***** SUPPLIED PASSAGE *****

Why You’ll Love This Recipe

This Chicken, Carrot, and Celery Soup is a hearty and comforting dish, perfect for chilly days. The slow-cooked chicken is incredibly tender, and the vegetables add a natural sweetness to the broth. The addition of pasta makes it even more filling, turning it into a complete meal. It’s easy to make and perfect for meal prepping, as it can be stored in the fridge for several days or frozen for future use.


Tips

  • Shredding the Chicken: Make sure to allow the chicken to cool a bit before shredding to avoid burns. Using two forks works best for shredding the meat into bite-sized pieces.
  • Seasoning Adjustments: Feel free to taste the broth after cooking and adjust the seasoning. You may want to add more salt, pepper, or herbs according to your preference.
  • Make-Ahead: This soup can be made in advance and stored in the fridge for up to 4 days or frozen for up to 3 months. Just wait to add the pasta until you’re ready to serve.

Variations and Substitutions

  • Add Extra Vegetables: You can include other vegetables such as parsnips, potatoes, or leeks to enhance the flavor and nutrition of the soup.
  • Use Rotisserie Chicken: If you’re short on time, you can substitute the whole chicken with pre-cooked rotisserie chicken. Simply add it towards the end of cooking, shredding it and adding it to the soup.
  • Gluten-Free Option: To make this soup gluten-free, simply use gluten-free pasta or omit the pasta altogether and serve with crusty bread on the side.
  • Herbs and Spices: Experiment with adding garlic, rosemary, or sage for an additional depth of flavor.

FAQs

Can I use a frozen chicken? Yes, you can use a frozen chicken. Just be aware that it will take a bit longer to cook, especially if you’re using a slow cooker.

***** THE INPUT *****

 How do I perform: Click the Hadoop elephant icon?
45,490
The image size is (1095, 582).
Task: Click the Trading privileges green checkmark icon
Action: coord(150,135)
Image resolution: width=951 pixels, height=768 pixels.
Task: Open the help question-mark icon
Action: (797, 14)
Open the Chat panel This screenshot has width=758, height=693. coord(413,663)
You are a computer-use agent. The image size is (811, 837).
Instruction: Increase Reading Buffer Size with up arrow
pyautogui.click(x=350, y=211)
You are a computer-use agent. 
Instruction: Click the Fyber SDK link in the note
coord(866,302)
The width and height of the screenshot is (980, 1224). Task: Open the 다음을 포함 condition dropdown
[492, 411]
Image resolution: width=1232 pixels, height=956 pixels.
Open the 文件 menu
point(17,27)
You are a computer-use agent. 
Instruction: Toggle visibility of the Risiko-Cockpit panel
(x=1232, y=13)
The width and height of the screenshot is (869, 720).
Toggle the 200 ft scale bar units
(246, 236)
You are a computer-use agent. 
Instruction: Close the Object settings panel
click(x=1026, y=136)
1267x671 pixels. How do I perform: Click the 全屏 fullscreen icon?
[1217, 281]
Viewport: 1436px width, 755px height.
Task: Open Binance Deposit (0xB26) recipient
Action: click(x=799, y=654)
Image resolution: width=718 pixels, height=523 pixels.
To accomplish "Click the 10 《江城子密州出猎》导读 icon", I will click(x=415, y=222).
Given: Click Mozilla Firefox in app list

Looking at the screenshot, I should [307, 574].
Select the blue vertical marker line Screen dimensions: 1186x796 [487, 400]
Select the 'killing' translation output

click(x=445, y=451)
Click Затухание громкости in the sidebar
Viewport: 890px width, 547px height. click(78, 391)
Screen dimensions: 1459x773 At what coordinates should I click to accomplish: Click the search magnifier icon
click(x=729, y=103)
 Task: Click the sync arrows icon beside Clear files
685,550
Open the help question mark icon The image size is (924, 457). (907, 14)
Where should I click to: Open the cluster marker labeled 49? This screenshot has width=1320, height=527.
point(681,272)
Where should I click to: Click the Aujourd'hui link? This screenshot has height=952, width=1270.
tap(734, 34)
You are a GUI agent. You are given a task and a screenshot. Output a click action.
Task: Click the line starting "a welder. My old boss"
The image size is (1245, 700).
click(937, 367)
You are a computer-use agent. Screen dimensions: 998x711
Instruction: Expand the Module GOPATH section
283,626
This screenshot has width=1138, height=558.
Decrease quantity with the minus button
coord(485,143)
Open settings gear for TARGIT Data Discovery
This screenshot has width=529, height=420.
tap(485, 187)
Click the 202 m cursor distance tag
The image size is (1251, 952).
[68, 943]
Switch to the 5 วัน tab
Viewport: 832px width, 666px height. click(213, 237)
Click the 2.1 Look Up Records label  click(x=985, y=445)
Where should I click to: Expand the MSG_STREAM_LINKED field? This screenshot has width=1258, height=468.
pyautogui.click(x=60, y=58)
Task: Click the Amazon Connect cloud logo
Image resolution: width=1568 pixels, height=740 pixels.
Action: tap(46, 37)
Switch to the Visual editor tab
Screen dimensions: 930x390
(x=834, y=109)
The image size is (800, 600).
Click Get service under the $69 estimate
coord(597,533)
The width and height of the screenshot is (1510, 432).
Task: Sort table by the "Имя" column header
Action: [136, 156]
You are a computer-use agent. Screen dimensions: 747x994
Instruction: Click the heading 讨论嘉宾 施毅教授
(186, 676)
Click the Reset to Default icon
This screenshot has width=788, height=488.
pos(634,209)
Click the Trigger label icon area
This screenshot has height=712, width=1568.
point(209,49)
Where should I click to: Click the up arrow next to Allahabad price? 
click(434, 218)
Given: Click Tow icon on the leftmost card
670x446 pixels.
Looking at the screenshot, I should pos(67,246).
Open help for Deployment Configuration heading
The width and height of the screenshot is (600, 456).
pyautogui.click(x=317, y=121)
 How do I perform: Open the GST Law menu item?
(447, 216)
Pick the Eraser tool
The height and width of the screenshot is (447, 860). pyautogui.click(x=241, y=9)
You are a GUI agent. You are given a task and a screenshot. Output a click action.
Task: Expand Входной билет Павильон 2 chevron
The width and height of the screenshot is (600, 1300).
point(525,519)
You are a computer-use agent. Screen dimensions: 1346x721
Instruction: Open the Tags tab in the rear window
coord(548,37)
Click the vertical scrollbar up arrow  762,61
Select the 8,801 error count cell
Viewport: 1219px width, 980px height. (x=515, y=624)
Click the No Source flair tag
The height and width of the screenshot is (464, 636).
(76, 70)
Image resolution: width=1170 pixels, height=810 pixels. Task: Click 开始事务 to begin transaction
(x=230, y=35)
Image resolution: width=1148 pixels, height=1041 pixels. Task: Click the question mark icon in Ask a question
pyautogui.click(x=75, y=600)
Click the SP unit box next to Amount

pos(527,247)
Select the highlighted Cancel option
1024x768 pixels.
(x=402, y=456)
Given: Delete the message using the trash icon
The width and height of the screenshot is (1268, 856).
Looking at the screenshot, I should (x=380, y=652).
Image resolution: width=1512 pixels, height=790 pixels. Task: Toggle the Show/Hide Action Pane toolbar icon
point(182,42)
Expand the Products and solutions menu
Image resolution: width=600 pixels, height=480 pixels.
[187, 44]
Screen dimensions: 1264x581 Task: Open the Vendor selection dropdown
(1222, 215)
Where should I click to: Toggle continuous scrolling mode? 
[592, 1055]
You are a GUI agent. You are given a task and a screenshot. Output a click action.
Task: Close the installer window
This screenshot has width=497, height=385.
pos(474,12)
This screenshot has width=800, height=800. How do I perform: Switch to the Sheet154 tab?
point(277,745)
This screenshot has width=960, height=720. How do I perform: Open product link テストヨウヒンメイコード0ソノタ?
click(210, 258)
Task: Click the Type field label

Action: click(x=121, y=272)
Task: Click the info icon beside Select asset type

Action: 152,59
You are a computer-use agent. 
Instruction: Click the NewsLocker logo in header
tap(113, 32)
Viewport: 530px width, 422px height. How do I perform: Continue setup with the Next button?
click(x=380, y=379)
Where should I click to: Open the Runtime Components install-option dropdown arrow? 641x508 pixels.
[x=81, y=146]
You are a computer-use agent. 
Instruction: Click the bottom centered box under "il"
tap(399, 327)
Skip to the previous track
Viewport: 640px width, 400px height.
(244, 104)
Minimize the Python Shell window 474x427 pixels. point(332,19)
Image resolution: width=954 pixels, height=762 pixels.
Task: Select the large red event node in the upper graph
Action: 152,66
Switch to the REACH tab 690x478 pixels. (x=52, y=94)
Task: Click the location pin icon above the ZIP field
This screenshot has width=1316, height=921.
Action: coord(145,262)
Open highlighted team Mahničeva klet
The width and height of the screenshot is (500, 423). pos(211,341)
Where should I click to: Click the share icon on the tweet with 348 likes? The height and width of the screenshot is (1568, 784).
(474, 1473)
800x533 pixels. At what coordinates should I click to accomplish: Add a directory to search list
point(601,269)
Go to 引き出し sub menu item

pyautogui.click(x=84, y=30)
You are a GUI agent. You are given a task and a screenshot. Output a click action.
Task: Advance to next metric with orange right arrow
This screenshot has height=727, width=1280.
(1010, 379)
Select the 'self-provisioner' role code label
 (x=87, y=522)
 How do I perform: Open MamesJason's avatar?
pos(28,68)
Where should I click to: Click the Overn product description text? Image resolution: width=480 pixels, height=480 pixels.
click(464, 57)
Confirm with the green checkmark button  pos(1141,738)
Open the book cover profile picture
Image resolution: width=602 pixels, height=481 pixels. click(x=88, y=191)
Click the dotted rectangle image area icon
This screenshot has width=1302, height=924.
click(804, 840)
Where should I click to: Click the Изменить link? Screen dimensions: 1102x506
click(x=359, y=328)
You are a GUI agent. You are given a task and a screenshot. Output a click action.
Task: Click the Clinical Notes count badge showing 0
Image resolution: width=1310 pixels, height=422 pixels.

*****

## TO DO
1. In the entries, rewrite the stretch from the line containing "This screenshot has width=960, height=720." through the line containing "Switch to the REACH", replacing "Instruction" with "Directive" and keeping everything else as it is. Return only those lines.
2. Continue the chicken soup recipe from the point where it stops.

## OUTPUTS IN ORDER
1.
This screenshot has width=960, height=720. How do I perform: Open product link テストヨウヒンメイコード0ソノタ?
click(210, 258)
Task: Click the Type field label

Action: click(x=121, y=272)
Task: Click the info icon beside Select asset type

Action: 152,59
You are a computer-use agent. 
Directive: Click the NewsLocker logo in header
tap(113, 32)
Viewport: 530px width, 422px height. How do I perform: Continue setup with the Next button?
click(x=380, y=379)
Where should I click to: Open the Runtime Components install-option dropdown arrow? 641x508 pixels.
[x=81, y=146]
You are a computer-use agent. 
Directive: Click the bottom centered box under "il"
tap(399, 327)
Skip to the previous track
Viewport: 640px width, 400px height.
(244, 104)
Minimize the Python Shell window 474x427 pixels. point(332,19)
Image resolution: width=954 pixels, height=762 pixels.
Task: Select the large red event node in the upper graph
Action: 152,66
Switch to the REACH tab 690x478 pixels. (x=52, y=94)

2.
Can I make this recipe on the stovetop instead of in a slow cooker? Yes, you can. In a large pot, add the chicken, water, vegetables, and seasonings. Bring it to a boil, then reduce the heat and simmer for 1.5 to 2 hours until the chicken is cooked through and tender. Then proceed with the shredding and adding the pasta.

How do I store leftovers? Store the soup in an airtight container in the fridge for up to 4 days or freeze for up to 3 months. Let the soup cool before refrigerating or freezing.


Serving Suggestions

  • Serve this soup with a slice of crusty bread or a side salad for a complete meal.
  • For a garnish, you can top the soup with a sprinkle of fresh parsley or a squeeze of lemon juice for extra freshness.
  • If you like spice, consider adding a dash of hot sauce or red pepper flakes before serving.

Enjoy your homemade, comforting chicken soup!

Chicken, Carrot, and Celery Soup
Print

Chicken, Carrot, and Celery Soup

Servings

15

servings
Prep time

30

minutes
Cooking time

7

hours 

Ingredients

  • 1 Springer Mountain Farms whole chicken

  • 3-4 carrots, diced

  • 3-4 celery stalks, diced

  • 1 onion, quartered

  • 6-8 sprigs of fresh thyme

  • 2-3 bay leaves

  • 1 tablespoon salt

  • ½ teaspoon black pepper

  • 1 ½ tablespoons dried parsley

  • ¼ teaspoon paprika

  • 1 (8 oz) box of cooked pasta (optional)

  • 7 cups water

Directions

  • Start by removing the giblets and neck from the chicken and rinse it under cold water.
  • Stuff the cavity of the chicken with a small portion of the onion, celery, 2 sprigs of thyme, and carrots. Tie the cavity closed with butcher’s twine.
  • Place the diced onion, celery, and carrots into a large slow cooker or crockpot. Pour in 7 cups of water.
  • In a small bowl, mix the salt, black pepper, and dried parsley. Rub this seasoning mixture all over the chicken, making sure to coat all sides evenly.
  • Place the chicken breast side up into the crockpot, on top of the vegetables. Add the remaining thyme sprigs and sprinkle the chicken with paprika.
  • Cover and cook on high for 5-6 hours or on low for 7-8 hours, until the chicken is fully cooked and tender.
  • Once the chicken is done, carefully remove it from the crockpot and place it on a plate to cool.
  • After the chicken has cooled, discard the skin, shred the meat off the bones, and return the shredded chicken to the crockpot.
  • Add the cooked pasta to the soup and stir to combine. Serve hot and enjoy!